La ley de la palma - M. F. Castro



 Aún recuerdo aquel día; el último día de nuestro verano perfecto...

—No quiero arruinar el momento, pero debemos hablar —dijiste con la voz cortada y sin verme a los ojos.— Hoy me voy de la ciudad.

Te encontrabas sentado a mi lado, tan cerca que podía escuchar tu respiración agitada tras la larga caminata que habíamos hecho. Una de tus manos entrelazaba tiernamente la mía mientras la otra sujetaba una lata de Arizona que estabas a punto de terminar. Admirabas el melancólico —pero hermoso— atardecer que parecía pintado por el mismísimo J.M.W. Turner. El sol se derretía sobre el mar anunciando el fin del día, la playa que había sido testigo de nuestro efímero amor guardaba silencio. 

Tenías razón, ya no podíamos posponer aquella charla, debíamos enfrentar la incertidumbre. Había disfrutado tanto ese último mes que olvidé —probablemente de manera intencional— su fecha de expiración. Antes de darte una respuesta cerré los ojos, fue como retroceder en el tiempo. Me vino a la cabeza el día en que nos conocimos. Estabas parado afuera del café donde trabajaba, la perplejidad en tu mirada y el hecho de que no pronunciaras palabra alguna te delataba. Sigo sin saber qué te cautivo. Conforme frecuentabas el lugar, me enamoré de tu 1.88m de estatura, de tus ojos marrones y tu cabello alborotado; pero sin duda, fue tu mente la que me cautivó: inteligencia con buen sentido del humor. Todo lo que había soñado corría peligro. Definitivamente no quería perderte. 

 —Solo quiero lo mejor para los dos, Sebastián—respondí ambiguamente. 

—Estaremos a cientos de kilómetros, no podremos vernos muy a menudo. 

—Además, sería un error descuidar nuestros estudios solo por un noviazgo.

Notaba como las palabras que salían de mi boca se contraponían con mis sentimientos, no estaba siendo sincera. Me preguntaba si de vieja, cuando estuviera sola, sentada en una silla mecedora, con artritis y al borde de la demencia senil, me arrepentiría de esa última frase. Probablemente tú pensabas algo similar, sin embargo, ambos guardamos silencio. Odié mi ego, desprecié tu frialdad, quería marcharme para no prolongar la agonía, pero ante todo, deseaba con cada fibra de mi ser, tener un mundo paralelo al tuyo. Rompí en llanto y me abrazaste con fuerza.

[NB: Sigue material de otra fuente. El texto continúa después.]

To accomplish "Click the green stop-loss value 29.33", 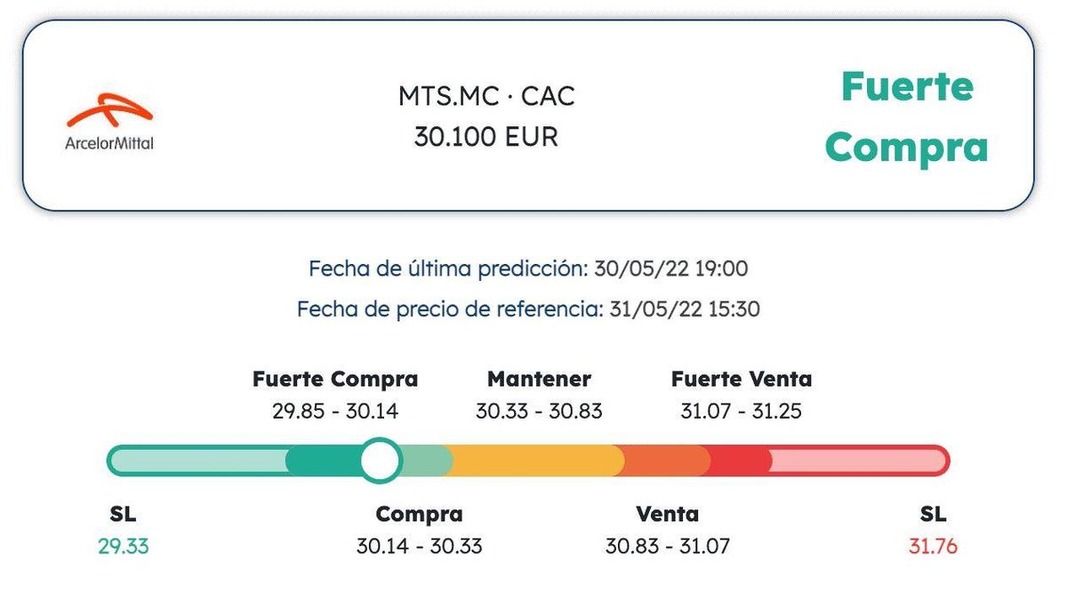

—¡Ese es amor del bueno!— gritó un señor de humilde apariencia, le faltaban algunos dientes, mas eso no impidió que nos regalará una enorme sonrisa.— ¿La amas?

—Sí—respondiste sin titubear.

—Entonces los voy a casar por la ley de la palma. 

Había visto suficientes películas de amor, podía identificar las señales del destino a simple vista. Aquel era el hito de nuestra relación, la presencia del buen hombre que llegó por arte de magia era mi garantía de que tú y yo debíamos estar juntos. No había otra explicación. En ese momento comencé a creer en Dios, San Antonio, San Valentín y hasta en Afrodita, alguno de ellos había enviado a ese ángel para evitar que cometiéramos la tragedia de separar nuestros caminos. 

—¿Aceptas a esta mujer bajo las condiciones de la ley de la palma?—te preguntó con tono pausado pero firme, casi parroquial, mientras enredaba un cacho de palma verde en mi dedo anular.

—Acepto—dijiste con dulzura. 

—¿Aceptas a este hombre bajo las condiciones de la ley de la palma?

—¿Qué implica la ley de la palma? —debía tomarme el asunto con la seriedad que se merecía.

—Todo lo que usted desee dama.

—Acepto.

—Ahora los declaro marido y mujer. Ya puede besar a la novia. 

A partir de ese momento seríamos uno solo. Creía en los milagros del amor, no habría distancia capaz de separarnos. Te regalé el beso más sincero que mis labios han dado. Estaba a punto de agradecerle al serafín parado frente a nosotros por mostrarnos el sendero correcto ante la penumbra.  

—Ahí con lo que gusten cooperar jóvenes—dijo el indigente mientras estiraba su sucia mano hacia nosotros.  

Sacaste un billete de tu cartera y se lo entregaste. Observé cómo se alejaba, llevándose mis ilusiones  entre sus trapos viejos y pedazos de palma. 

—¡Ese es amor del bueno!—se escuchó que alegremente le decía a otra pareja sentada a pocos metros de nosotros—¿La amas?